Hubert écoutait leur discussion avec son dédain habituel.
— Il est certain que je n’entrerai pas là-dedans. Mais je puis en effet ouvrir la trappe pour vous, à moins qu’elle soit déjà un enchantement. Je peux vous fournir de la lumière…
— Rappelez votre chien, Anchise ! cria soudain l’inquisiteur. D’une main, Xerios avait agrippé le bras de Hubert tout en dégainant sa lame de l’autre — mais lentement, sans détermination. Les doigts de sa victime éventuelle s’approchèrent de sa propre garde. Il savait qu’il mourrait avant d’avoir pu la tirer.
— Attendez ! ordonna Anchise. Cela ne m’arrêtera pas. Xerios le regarda avec un regard étrangement vide.
— Nous aurons besoin d’être trois pour trouver l’entrée, n’est-ce pas ?
— Ce serait mieux, mais deux suffiraient, et un pourrait y parvenir. Et j’y retournerai même s’il me faut vous passer sur le corps, mon jeune Loup. La vie de l’inquisiteur dansa un moment sur le fil d’une épée. Puis Xerios soupira et lâcha les rênes.

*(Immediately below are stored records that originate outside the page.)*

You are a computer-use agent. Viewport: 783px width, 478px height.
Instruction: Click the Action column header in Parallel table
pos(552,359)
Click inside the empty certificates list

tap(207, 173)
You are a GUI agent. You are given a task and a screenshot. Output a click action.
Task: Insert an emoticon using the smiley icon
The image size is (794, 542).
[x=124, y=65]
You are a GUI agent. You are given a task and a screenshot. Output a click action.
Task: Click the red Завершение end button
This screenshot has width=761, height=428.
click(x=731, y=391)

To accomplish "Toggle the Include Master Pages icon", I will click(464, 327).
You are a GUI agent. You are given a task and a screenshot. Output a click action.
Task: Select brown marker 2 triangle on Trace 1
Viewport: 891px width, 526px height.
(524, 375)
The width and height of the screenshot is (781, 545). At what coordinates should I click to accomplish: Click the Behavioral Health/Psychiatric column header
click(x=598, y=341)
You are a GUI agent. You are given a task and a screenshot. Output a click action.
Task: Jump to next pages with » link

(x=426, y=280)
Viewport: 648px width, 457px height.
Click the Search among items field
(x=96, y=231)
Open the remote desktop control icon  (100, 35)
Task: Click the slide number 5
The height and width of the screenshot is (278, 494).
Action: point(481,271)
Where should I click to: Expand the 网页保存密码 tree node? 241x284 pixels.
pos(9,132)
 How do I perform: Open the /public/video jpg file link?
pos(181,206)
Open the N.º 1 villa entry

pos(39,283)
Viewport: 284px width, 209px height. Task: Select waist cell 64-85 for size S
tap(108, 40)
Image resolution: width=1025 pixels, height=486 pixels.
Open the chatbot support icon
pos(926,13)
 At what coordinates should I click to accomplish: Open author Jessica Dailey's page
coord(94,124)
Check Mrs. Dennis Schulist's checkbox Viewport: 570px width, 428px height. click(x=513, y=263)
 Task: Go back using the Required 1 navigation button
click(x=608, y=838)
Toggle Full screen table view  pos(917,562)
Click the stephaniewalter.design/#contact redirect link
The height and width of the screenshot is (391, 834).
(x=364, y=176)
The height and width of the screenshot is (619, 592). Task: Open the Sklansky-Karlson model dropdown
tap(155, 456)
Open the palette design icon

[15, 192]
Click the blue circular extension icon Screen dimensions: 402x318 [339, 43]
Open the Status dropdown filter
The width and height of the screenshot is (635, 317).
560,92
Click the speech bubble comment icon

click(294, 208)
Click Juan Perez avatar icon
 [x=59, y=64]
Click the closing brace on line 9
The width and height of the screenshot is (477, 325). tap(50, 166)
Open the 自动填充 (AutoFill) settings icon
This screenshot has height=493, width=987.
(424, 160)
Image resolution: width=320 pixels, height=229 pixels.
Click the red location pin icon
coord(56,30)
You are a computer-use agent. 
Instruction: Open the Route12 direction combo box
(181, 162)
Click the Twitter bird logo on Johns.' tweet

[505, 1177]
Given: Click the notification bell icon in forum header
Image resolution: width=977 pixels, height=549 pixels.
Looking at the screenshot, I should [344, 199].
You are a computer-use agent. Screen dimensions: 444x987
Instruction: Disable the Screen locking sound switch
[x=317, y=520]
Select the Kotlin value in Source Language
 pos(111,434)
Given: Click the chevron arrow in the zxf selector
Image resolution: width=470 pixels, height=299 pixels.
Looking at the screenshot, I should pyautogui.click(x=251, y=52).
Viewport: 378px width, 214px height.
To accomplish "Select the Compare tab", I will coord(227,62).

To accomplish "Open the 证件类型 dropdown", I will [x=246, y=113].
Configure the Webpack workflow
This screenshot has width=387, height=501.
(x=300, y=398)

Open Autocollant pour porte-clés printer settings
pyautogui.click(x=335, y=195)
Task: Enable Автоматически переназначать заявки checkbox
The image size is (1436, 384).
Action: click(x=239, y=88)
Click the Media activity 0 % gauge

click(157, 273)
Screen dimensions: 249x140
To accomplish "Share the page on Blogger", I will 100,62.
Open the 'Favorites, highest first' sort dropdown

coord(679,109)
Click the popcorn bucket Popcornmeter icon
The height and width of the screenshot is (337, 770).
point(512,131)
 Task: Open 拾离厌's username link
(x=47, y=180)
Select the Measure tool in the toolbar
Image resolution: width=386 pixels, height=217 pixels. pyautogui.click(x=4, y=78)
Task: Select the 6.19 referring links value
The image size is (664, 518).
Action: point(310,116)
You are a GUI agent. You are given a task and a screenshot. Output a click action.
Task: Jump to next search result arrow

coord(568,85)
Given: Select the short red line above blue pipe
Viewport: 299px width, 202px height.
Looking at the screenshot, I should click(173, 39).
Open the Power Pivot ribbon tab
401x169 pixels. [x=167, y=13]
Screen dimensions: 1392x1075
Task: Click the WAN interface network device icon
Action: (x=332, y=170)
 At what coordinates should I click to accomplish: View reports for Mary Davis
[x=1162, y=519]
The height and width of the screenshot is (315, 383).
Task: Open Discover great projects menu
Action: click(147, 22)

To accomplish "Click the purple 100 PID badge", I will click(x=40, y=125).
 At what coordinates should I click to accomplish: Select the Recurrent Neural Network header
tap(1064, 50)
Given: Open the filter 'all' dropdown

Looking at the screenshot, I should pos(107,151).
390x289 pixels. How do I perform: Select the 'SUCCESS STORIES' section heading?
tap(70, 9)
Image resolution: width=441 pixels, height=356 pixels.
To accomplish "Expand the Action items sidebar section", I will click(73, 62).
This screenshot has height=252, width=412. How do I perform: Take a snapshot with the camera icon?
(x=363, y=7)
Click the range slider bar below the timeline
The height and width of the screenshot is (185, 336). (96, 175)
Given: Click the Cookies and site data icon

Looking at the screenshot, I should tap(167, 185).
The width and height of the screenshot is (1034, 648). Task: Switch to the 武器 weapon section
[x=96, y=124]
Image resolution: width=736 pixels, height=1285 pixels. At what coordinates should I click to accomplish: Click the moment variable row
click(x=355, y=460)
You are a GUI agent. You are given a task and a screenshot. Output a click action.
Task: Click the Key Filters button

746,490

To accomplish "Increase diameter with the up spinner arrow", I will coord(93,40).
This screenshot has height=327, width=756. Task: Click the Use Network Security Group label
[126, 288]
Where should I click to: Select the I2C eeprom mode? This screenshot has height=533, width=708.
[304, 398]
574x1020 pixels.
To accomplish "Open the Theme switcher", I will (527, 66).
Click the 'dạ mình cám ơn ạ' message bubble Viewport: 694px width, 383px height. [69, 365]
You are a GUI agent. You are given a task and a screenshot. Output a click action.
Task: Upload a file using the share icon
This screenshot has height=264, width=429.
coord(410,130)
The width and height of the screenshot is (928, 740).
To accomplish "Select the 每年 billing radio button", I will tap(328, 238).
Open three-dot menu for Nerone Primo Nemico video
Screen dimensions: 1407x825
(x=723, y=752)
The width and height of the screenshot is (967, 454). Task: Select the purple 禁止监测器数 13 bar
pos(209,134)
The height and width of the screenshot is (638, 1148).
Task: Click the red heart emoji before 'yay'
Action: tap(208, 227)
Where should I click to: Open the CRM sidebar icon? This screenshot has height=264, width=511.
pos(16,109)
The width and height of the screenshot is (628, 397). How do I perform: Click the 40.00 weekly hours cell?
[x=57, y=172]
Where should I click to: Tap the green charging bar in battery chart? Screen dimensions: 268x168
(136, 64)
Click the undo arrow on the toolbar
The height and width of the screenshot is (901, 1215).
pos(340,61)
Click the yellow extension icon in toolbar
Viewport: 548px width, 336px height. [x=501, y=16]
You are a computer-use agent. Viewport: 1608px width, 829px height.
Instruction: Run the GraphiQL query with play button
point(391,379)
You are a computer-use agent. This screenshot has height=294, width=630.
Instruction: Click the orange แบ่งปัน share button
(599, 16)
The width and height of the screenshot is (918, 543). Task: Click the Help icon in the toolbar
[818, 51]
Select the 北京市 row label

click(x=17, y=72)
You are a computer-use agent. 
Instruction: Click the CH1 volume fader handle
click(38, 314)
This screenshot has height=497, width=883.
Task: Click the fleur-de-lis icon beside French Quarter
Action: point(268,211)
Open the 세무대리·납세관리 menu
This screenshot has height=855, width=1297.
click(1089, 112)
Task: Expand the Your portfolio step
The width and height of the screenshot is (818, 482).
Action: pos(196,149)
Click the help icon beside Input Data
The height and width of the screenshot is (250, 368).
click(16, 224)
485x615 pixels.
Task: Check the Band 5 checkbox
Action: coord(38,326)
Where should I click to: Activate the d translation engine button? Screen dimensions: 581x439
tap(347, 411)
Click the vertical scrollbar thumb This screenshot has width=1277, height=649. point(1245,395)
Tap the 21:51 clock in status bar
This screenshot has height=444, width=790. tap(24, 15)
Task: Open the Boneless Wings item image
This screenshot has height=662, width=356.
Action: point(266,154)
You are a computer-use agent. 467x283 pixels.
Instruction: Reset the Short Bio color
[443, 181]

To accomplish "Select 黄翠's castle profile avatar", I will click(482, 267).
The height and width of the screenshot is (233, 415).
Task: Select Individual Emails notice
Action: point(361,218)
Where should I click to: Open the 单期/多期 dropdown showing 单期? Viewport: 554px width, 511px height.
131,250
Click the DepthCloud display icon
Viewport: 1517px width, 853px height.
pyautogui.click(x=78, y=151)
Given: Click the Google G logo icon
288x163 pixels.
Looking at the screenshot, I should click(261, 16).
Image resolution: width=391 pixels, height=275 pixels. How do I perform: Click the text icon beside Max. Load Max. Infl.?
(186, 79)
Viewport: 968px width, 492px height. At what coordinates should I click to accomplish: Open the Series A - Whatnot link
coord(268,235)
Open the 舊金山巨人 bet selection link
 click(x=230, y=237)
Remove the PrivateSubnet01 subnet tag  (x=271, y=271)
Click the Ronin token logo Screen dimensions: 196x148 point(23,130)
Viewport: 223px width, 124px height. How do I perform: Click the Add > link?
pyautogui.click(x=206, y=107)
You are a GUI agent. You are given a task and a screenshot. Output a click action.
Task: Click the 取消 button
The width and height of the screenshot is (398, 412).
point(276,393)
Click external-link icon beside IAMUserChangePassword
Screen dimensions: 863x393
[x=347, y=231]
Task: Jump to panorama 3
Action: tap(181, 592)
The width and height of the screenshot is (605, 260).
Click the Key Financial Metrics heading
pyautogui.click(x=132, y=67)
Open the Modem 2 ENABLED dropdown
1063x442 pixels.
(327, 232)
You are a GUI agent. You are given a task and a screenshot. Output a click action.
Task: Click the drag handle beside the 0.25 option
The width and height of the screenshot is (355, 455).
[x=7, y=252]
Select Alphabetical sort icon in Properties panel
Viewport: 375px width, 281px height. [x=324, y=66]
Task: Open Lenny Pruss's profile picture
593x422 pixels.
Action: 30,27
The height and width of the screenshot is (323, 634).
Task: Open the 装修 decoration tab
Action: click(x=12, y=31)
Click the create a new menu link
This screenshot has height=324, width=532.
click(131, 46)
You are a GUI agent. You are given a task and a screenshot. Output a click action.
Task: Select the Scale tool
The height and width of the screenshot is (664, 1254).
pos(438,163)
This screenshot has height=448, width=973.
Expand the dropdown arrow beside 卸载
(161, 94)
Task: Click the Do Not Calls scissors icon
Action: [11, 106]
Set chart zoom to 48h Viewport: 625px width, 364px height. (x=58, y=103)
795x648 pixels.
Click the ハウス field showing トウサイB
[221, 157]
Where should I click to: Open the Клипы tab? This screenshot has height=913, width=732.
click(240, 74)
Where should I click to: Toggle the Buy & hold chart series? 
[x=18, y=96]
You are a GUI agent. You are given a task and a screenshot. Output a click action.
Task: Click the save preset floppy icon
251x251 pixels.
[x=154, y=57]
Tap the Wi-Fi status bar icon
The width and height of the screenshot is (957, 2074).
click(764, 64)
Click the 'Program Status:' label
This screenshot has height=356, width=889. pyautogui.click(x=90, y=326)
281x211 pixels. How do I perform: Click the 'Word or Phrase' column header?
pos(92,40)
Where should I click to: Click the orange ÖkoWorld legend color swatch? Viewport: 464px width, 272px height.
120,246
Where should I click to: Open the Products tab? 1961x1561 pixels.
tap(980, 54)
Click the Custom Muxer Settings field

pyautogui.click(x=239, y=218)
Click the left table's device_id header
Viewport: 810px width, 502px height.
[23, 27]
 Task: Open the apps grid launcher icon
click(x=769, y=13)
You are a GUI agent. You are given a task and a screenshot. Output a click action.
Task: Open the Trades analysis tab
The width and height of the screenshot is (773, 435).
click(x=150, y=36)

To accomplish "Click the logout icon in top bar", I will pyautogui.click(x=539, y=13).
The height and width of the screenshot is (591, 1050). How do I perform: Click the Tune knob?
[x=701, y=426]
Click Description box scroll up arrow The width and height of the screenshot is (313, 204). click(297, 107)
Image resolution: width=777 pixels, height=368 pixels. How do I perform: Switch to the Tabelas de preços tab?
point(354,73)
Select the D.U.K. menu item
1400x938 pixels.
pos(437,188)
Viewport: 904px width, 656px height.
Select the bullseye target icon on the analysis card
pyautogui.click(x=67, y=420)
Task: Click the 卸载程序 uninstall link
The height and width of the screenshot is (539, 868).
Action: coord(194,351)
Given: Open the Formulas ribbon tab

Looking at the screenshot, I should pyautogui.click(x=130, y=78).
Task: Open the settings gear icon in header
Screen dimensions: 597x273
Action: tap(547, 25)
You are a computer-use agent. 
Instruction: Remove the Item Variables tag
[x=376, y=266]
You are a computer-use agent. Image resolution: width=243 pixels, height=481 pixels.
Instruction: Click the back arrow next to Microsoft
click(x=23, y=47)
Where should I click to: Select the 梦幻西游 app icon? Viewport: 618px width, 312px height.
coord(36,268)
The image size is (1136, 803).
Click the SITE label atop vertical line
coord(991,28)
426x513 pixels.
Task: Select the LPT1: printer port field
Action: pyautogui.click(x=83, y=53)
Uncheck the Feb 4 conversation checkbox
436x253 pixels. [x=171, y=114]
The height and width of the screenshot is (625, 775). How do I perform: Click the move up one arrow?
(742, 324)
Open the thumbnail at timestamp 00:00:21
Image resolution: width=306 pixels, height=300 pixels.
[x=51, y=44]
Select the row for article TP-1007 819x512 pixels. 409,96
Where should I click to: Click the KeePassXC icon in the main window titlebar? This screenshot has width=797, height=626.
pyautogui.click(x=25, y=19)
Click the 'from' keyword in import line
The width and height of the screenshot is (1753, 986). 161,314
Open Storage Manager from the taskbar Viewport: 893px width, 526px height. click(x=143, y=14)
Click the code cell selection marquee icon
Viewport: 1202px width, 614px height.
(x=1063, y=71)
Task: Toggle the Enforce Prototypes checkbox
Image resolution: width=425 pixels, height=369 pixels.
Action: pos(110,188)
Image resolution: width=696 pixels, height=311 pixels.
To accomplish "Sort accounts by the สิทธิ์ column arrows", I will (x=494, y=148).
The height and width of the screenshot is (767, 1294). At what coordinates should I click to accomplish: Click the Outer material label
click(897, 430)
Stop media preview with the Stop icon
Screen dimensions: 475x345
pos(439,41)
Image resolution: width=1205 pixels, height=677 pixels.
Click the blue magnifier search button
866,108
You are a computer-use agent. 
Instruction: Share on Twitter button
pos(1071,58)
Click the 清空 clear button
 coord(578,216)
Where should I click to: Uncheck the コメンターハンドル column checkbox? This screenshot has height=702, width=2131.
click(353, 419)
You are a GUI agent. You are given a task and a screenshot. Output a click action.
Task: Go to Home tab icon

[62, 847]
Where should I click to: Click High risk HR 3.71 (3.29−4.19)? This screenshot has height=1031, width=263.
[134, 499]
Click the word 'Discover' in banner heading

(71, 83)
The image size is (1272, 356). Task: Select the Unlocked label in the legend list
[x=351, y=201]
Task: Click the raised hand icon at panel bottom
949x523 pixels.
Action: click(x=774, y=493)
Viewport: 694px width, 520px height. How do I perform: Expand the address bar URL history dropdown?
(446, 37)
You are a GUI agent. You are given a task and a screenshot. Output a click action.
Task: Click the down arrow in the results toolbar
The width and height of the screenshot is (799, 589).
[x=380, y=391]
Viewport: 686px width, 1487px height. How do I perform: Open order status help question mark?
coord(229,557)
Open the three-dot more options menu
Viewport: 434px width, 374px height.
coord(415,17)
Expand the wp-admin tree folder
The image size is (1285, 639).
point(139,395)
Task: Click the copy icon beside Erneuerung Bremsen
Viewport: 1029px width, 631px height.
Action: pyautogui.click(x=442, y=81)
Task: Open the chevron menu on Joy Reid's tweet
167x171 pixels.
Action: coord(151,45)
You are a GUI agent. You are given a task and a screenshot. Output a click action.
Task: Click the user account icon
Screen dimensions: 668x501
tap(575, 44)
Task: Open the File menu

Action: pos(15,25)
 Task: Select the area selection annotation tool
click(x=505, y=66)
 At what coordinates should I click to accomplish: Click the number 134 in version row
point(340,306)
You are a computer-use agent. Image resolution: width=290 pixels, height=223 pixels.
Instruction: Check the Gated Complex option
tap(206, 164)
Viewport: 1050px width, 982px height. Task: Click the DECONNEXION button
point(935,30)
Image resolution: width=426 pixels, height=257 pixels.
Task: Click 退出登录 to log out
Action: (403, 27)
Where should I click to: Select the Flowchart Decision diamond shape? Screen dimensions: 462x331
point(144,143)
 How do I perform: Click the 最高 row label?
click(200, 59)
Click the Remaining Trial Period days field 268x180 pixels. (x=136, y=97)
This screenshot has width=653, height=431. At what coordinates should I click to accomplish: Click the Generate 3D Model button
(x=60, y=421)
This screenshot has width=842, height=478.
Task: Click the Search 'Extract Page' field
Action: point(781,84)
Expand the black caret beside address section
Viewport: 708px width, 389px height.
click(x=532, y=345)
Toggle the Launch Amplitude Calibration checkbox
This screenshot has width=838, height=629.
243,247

— Maître, vous avez tort de faire cela, il n’en ressortira rien de bon. Mémorisez bien cela.
La journée fut longue, et la nuit, plus encore. Il fallut envisager la réussite et l’échec. L’échec, dans ce cas, serait la mort, ou pire, l’asservissement. Inutile de prévoir la moindre échappatoire. La réussite serait de secourir maître Janus, et éventuellement Haguen lui-même, puis de s’échapper de la ville quand les portes ouvriraient à l’aube. Deux heures suffiraient bien.
L’ennemi pourrait les suivre. Il fallait donc laisser passer la majeure partie de la nuit. Le meilleur endroit, pour des guerriers ne désirant pas attirer l’attention, était une maison de passe. Hubert et Xerios exprimèrent un grand enthousiasme à cette idée. Aussi Anchise passa-t-il de nombreuses heures à jouer à un jeu de plateau fort compliqué contre plusieurs jeunes filles très amusées, perdant de grandes sommes d’argent tout en fermant ses oreilles au plaisir qui s’élevait des chambres autour. Meliandre ! La reverrait-il un jour ? Tandis que la lune argentée amorçait sa descente, l’expédition se prépara à partir.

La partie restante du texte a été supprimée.